=== Input material ===

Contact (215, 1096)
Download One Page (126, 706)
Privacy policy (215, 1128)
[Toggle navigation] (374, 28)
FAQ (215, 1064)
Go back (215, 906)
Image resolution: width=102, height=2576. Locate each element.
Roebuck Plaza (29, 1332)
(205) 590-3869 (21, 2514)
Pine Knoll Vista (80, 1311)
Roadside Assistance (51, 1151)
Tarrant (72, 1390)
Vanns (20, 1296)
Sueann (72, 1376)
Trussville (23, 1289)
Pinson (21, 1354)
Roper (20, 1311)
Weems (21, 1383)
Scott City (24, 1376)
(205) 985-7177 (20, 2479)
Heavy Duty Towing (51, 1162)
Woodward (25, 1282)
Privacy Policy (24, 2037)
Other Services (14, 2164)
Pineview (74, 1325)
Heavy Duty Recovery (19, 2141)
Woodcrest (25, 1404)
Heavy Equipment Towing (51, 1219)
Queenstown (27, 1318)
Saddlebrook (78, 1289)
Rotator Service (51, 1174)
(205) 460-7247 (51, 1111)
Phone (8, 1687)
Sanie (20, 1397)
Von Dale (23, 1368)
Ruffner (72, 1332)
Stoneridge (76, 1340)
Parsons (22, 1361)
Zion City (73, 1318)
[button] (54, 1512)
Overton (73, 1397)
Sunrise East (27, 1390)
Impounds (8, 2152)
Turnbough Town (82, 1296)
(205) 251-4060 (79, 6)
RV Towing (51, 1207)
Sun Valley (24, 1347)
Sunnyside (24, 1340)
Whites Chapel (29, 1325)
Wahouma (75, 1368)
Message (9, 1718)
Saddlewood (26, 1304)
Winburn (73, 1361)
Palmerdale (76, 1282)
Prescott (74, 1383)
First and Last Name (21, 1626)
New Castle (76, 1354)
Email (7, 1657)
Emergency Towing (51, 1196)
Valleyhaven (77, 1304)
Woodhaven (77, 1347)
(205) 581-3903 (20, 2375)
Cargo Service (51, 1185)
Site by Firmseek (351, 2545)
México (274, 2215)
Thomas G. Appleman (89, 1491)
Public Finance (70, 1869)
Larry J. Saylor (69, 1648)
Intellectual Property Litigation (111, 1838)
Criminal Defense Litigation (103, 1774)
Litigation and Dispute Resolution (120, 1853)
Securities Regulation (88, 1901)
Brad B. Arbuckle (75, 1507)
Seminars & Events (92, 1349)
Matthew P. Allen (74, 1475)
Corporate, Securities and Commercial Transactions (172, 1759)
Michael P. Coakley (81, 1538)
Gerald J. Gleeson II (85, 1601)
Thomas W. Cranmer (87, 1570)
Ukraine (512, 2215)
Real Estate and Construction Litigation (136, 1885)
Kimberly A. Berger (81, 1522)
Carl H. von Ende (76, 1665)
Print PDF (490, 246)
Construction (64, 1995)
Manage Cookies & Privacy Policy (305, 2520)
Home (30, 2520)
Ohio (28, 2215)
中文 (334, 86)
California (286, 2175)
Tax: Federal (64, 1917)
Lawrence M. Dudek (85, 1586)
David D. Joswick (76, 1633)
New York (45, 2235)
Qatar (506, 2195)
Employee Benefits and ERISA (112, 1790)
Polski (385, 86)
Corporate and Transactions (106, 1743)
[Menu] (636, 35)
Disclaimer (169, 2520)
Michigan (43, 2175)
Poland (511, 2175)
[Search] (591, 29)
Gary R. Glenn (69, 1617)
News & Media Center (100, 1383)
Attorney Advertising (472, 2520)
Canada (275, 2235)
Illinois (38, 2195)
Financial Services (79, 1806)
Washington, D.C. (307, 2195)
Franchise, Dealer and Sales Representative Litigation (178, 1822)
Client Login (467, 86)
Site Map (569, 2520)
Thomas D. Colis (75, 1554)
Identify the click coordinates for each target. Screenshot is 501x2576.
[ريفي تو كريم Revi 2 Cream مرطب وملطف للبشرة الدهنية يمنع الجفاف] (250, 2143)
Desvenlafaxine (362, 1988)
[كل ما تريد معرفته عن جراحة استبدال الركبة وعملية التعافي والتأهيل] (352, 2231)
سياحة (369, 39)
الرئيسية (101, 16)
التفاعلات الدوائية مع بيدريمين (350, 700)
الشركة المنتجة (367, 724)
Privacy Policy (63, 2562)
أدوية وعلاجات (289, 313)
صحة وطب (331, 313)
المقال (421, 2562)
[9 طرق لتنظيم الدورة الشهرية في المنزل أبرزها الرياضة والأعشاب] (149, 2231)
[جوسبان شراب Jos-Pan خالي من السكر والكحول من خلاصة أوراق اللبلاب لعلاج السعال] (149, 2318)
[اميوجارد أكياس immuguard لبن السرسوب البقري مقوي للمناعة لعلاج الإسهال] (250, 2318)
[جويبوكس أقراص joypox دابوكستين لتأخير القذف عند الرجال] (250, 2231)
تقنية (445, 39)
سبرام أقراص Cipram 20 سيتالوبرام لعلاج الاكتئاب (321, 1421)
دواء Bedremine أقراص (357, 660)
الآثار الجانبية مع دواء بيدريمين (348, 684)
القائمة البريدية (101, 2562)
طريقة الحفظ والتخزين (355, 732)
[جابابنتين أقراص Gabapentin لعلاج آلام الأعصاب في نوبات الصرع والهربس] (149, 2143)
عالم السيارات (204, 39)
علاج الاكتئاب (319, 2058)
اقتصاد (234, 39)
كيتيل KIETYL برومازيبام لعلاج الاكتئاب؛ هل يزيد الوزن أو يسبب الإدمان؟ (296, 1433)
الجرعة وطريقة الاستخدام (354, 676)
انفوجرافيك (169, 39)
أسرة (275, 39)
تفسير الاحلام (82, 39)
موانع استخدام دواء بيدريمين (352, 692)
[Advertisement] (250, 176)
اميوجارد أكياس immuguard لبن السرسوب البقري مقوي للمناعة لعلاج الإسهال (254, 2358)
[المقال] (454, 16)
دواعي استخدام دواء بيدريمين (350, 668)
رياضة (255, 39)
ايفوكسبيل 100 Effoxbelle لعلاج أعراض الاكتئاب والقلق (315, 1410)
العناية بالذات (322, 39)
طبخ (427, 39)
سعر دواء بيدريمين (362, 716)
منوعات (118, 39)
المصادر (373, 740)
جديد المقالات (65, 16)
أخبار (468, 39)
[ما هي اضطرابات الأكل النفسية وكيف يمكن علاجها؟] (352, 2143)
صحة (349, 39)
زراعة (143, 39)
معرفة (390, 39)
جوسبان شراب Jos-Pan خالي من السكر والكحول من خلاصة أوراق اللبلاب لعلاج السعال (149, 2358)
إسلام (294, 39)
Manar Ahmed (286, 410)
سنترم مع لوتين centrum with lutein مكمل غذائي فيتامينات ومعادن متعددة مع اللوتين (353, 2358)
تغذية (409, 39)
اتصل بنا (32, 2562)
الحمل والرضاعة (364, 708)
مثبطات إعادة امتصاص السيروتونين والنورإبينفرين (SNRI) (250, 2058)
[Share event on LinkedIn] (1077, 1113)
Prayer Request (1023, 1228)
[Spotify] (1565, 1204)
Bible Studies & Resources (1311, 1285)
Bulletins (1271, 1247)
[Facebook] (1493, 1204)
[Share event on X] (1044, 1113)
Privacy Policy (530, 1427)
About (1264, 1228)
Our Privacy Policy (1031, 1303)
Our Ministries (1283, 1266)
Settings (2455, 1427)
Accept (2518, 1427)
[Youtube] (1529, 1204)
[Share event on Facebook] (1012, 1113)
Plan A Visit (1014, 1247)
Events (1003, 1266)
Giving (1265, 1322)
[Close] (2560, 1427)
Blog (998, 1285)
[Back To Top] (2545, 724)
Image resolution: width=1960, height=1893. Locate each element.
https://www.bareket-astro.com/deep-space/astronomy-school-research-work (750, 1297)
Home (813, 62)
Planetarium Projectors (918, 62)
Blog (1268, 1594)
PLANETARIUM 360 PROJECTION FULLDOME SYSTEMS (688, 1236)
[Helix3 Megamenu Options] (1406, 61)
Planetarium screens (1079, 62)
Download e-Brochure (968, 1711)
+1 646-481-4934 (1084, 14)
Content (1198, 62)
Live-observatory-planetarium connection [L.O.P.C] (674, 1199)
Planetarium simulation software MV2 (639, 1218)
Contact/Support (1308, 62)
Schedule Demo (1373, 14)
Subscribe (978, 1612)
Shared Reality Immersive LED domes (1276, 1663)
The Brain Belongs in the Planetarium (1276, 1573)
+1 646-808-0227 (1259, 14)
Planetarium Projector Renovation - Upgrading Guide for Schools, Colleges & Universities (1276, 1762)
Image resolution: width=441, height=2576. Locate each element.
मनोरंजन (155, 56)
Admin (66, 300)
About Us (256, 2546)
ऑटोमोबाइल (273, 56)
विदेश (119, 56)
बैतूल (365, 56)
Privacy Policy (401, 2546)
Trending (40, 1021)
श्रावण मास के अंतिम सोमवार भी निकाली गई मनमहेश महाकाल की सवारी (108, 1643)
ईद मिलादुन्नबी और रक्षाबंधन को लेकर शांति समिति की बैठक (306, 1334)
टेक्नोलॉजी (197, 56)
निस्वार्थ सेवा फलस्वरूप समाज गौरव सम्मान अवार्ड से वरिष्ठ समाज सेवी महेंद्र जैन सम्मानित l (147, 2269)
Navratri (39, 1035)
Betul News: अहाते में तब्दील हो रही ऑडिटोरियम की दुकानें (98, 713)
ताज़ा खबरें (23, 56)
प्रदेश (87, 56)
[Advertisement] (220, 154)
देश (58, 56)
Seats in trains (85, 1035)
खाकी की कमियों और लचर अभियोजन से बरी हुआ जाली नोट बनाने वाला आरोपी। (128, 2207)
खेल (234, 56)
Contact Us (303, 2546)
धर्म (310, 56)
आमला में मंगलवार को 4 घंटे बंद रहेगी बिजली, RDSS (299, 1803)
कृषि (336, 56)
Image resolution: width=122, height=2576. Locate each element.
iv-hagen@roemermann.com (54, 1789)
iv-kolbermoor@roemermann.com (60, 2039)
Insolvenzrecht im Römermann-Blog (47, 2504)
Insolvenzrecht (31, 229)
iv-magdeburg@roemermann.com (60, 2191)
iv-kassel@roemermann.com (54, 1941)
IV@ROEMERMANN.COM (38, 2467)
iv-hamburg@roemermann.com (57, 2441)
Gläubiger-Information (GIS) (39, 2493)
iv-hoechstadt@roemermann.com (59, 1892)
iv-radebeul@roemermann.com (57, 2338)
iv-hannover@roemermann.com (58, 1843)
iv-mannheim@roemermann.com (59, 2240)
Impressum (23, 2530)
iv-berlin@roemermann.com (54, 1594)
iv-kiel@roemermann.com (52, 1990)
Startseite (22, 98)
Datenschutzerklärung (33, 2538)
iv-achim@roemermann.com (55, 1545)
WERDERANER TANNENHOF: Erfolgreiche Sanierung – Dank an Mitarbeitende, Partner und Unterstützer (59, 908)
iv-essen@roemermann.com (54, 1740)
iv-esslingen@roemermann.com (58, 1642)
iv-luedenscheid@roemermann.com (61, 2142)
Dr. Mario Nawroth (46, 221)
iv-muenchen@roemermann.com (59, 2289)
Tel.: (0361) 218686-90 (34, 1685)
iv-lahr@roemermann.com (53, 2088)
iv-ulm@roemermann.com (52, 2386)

===

**What the task asks:**
Show all lines in the entries above where the word "each" appears.

**Your solution:**
Image resolution: width=102, height=2576. Locate each element.
Identify the click coordinates for each target. Screenshot is 501x2576.
Image resolution: width=1960, height=1893. Locate each element.
Image resolution: width=441, height=2576. Locate each element.
Image resolution: width=122, height=2576. Locate each element.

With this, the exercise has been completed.